=== PERMINTAAN ===
Ambil dari kutipan tentang tanggapan kaum muda atas sikap Mochtar Lubis bagian yang dibuka dengan kata-kata "Sikap Mochtar Lubis dan kawan-kawan direspons" dan ditutup dengan "sikap dan nurani.". Salin tanpa mengubah satu huruf pun.

=== KUTIPAN PILIHAN ===
-----

Sikap Mochtar Lubis dan kawan-kawan direspons kaum muda, antara lain Ariel Heryanto, Sitok Srengenge, Sutanto (Mendut), Sosiawan Leak, dan Tan Lioe Ie, dengan mengumumkan “Pernyataan Kaum Muda untuk Kebudayaan”. Dalam pernyataan sikap yang ditandatangani 26 pemuda dari berbagai kota di Indonesia itu, mereka menilai sikap Mochtar Lubis dan kawan-kawan merupakan pewarisan dendam masa lalu dan pengobaran kembali prasangka politik. Bagi mereka, langkah itu jelas menghambat demokratisasi yang bertumpu pada kejujuran, keadilan, sikap kritis, serta kedewasaan sikap dan nurani.

-----

(Catatan mentah)
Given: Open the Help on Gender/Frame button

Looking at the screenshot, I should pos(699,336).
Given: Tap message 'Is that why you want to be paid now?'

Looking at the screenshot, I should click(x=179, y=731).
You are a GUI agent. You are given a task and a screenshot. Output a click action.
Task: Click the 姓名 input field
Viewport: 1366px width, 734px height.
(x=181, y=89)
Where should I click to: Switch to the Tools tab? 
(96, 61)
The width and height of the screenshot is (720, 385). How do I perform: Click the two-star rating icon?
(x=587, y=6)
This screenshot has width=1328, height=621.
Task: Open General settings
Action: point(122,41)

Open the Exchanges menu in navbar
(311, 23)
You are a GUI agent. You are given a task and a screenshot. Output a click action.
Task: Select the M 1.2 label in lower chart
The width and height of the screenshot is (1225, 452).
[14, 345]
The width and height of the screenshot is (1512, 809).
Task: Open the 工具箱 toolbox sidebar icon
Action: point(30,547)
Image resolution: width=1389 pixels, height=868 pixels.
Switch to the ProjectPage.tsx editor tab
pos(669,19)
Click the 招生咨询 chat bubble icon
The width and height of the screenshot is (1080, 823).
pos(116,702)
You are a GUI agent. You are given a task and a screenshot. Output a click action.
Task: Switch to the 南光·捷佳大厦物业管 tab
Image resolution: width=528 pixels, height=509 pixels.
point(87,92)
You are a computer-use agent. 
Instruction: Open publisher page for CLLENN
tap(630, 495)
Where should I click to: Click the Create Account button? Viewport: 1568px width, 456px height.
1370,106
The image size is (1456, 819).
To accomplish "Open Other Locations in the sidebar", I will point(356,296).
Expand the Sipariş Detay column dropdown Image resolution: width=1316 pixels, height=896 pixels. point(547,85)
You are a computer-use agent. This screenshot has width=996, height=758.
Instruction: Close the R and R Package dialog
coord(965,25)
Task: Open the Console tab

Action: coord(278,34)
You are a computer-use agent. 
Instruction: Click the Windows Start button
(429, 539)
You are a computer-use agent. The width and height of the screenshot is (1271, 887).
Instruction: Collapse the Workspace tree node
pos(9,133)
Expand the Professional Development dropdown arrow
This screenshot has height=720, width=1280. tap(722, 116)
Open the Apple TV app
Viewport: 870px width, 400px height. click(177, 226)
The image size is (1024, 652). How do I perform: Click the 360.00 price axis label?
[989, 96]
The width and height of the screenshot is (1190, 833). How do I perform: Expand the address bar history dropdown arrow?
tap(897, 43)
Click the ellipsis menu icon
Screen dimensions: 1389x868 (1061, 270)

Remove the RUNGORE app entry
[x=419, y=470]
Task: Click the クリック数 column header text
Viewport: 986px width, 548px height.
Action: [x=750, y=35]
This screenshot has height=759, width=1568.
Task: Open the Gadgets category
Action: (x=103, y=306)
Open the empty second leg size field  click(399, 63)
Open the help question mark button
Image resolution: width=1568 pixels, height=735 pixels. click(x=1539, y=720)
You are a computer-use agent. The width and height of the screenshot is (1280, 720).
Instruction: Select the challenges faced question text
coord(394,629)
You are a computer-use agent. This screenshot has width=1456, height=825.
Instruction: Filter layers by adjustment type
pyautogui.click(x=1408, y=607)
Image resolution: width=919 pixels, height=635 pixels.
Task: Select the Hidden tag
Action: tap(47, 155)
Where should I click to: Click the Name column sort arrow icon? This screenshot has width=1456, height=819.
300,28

-----

=== JAWABAN LATIHAN ===
Sikap Mochtar Lubis dan kawan-kawan direspons kaum muda, antara lain Ariel Heryanto, Sitok Srengenge, Sutanto (Mendut), Sosiawan Leak, dan Tan Lioe Ie, dengan mengumumkan “Pernyataan Kaum Muda untuk Kebudayaan”. Dalam pernyataan sikap yang ditandatangani 26 pemuda dari berbagai kota di Indonesia itu, mereka menilai sikap Mochtar Lubis dan kawan-kawan merupakan pewarisan dendam masa lalu dan pengobaran kembali prasangka politik. Bagi mereka, langkah itu jelas menghambat demokratisasi yang bertumpu pada kejujuran, keadilan, sikap kritis, serta kedewasaan sikap dan nurani.